Only the lines from the one containing "You are a computer-use agent." through the end of the data below should be copied, each exactly as written and with both ends kept.

## EXERCISE INPUTS
·····

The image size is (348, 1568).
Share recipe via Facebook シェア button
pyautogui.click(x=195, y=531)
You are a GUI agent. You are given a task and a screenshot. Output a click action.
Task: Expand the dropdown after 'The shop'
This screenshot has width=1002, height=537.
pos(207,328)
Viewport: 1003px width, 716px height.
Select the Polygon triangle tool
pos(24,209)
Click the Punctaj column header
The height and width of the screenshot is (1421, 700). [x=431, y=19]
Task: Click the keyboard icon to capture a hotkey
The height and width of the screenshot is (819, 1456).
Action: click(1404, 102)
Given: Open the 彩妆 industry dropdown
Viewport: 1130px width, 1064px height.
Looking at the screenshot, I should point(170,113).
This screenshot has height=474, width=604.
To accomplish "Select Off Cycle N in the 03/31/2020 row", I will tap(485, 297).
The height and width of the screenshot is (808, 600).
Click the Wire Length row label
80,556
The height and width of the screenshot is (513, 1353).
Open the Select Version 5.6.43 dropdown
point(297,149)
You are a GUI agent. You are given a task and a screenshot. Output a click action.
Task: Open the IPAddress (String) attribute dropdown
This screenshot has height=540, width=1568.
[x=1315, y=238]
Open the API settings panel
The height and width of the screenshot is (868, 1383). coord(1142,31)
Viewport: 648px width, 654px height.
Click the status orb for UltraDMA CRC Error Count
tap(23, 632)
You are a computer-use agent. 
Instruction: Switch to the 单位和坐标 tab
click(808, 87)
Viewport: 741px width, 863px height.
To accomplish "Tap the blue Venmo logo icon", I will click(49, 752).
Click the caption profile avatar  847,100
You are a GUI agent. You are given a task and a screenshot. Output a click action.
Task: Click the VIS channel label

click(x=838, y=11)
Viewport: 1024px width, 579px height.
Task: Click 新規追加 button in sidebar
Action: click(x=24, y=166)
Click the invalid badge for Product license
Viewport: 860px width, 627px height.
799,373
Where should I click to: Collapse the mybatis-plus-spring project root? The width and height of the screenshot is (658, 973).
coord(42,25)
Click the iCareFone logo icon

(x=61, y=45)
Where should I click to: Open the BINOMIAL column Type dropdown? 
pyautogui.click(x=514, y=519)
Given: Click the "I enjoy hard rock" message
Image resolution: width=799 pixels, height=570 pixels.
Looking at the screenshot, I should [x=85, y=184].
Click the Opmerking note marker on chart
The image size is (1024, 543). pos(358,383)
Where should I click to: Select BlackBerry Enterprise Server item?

·····

## TASK RESULT
You are a computer-use agent. 
Instruction: Switch to the 单位和坐标 tab
click(808, 87)
Viewport: 741px width, 863px height.
To accomplish "Tap the blue Venmo logo icon", I will click(49, 752).
Click the caption profile avatar  847,100
You are a GUI agent. You are given a task and a screenshot. Output a click action.
Task: Click the VIS channel label

click(x=838, y=11)
Viewport: 1024px width, 579px height.
Task: Click 新規追加 button in sidebar
Action: click(x=24, y=166)
Click the invalid badge for Product license
Viewport: 860px width, 627px height.
799,373
Where should I click to: Collapse the mybatis-plus-spring project root? The width and height of the screenshot is (658, 973).
coord(42,25)
Click the iCareFone logo icon

(x=61, y=45)
Where should I click to: Open the BINOMIAL column Type dropdown? 
pyautogui.click(x=514, y=519)
Given: Click the "I enjoy hard rock" message
Image resolution: width=799 pixels, height=570 pixels.
Looking at the screenshot, I should [x=85, y=184].
Click the Opmerking note marker on chart
The image size is (1024, 543). pos(358,383)
Where should I click to: Select BlackBerry Enterprise Server item?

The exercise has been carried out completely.